Judge in Young Dolph murder case removes himself based on appeals court order

MEMPHIS, Tenn. (AP) — A judge removed himself from the Young Dolph murder case Friday after he was ordered to do so by a Tennessee appeals court, which questioned whether he could be impartial to a man charged with killing the rapper two years ago.

Shelby County Criminal Court Judge Lee Coffee asked the court clerk to assign a new judge in the high-profile case. The Tennessee Court of Appeals issued its order Sept. 28 after Coffee refused to step down at the request of the lawyer for Justin Johnson, who is charged with two other men in the fatal shooting of Young Dolph in November 2021.

The lawyer, Luke Evans, had argued that Coffee could not be impartial after the judge failed to inform him about an order limiting Johnson’s ability to communicate with people outside the jail other than Evans.

Johnson and Cornelius Smith have pleaded not guilty in the killing of Young Dolph, whose real name was Adolph Thornton Jr. The rapper, producer and independent music label owner was gunned down in a daylight ambush at a Memphis bakery, where he was buying cookies while back in is hometown to visit a sick relative and hand out Thanksgiving turkeys.

Coffee had set a March 11 trial date for Johnson and Smith, but it was not immediately clear how Coffee's recusal would affect that.

A third man, Hernandez Govan, has pleaded not guilty to organizing the killing, which shook Memphis and the entertainment world.
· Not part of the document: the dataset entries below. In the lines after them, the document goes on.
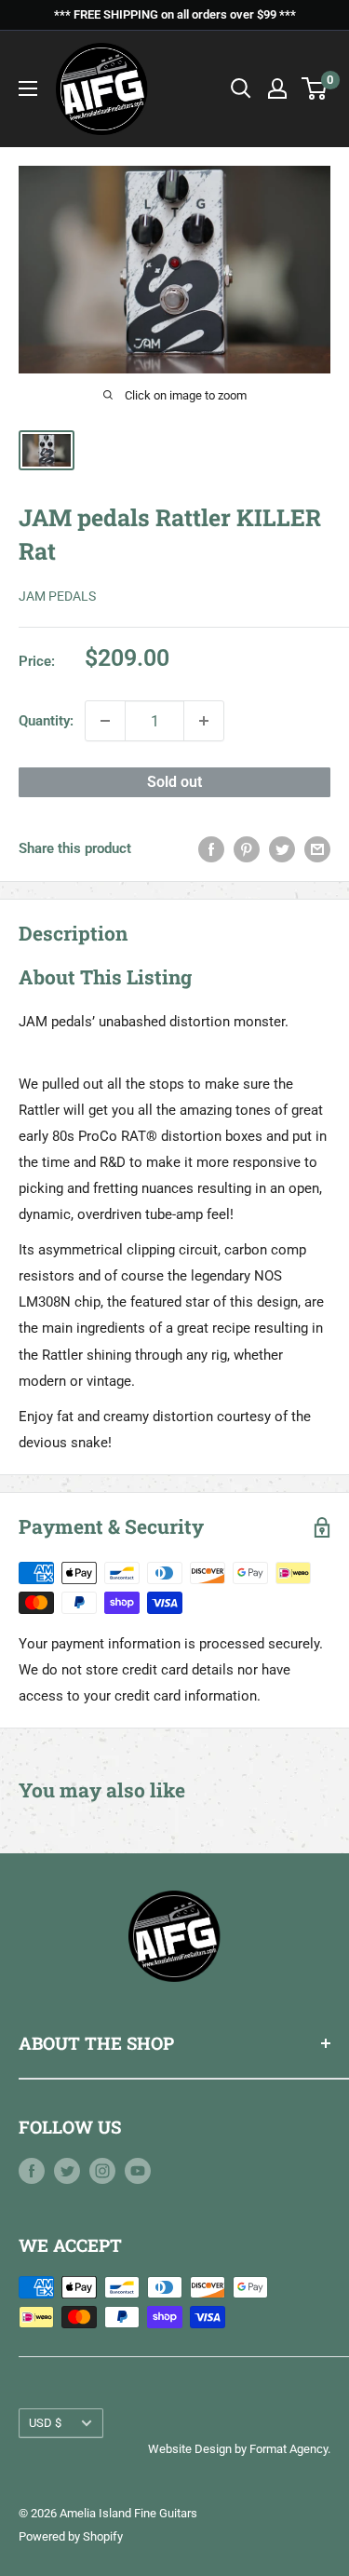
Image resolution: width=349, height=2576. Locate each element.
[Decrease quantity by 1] (105, 720)
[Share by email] (317, 847)
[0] (315, 88)
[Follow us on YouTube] (138, 2170)
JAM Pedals (57, 596)
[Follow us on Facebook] (32, 2170)
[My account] (277, 88)
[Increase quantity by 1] (203, 720)
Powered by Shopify (71, 2536)
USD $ (45, 2423)
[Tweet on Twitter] (282, 847)
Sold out (174, 782)
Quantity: (46, 720)
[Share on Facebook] (211, 847)
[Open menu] (28, 88)
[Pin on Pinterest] (247, 847)
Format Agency (288, 2449)
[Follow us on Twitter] (67, 2170)
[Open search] (241, 88)
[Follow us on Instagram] (102, 2170)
Evans asked for Coffee’s recusal after the judge restricted Johnson’s visitation privileges and did not allow Johnson to communicate by phone or in writing with anyone outside the jail but his lawyer, including family. Johnson was accused of using a phone call from jail to record a rap song, media outlets reported.

The judge didn't contact the defense or hold a hearing before issuing the order, which Evans called “punitive.”

Coffee said he issued the order for Johnson’s safety and he denied the accusations that he was not being impartial. Coffee said he had not made any judgments about Johnson’s guilt or innocence.

The judge also discussed the issue of jail recordings and their release with a law enforcement official in a phone call that the appeals court said was improper because it was not in the presence of Johnson or his lawyer. Coffee said he made the call “in court, on the bench, with another case before the Court,” according to the appeal ruling.

Even though the conversation “did not bear upon the alleged facts of the charges against the Defendant, it would appear to a reasonable person that Judge Coffee has a prejudice” directed at Johnson, the court said.

The appeals court reversed Coffee's denial of the recusal motion and said that a new judge should be reassigned.

Evans said Friday that he is pleased with the ruling and Johnson is looking forward to having his day in court.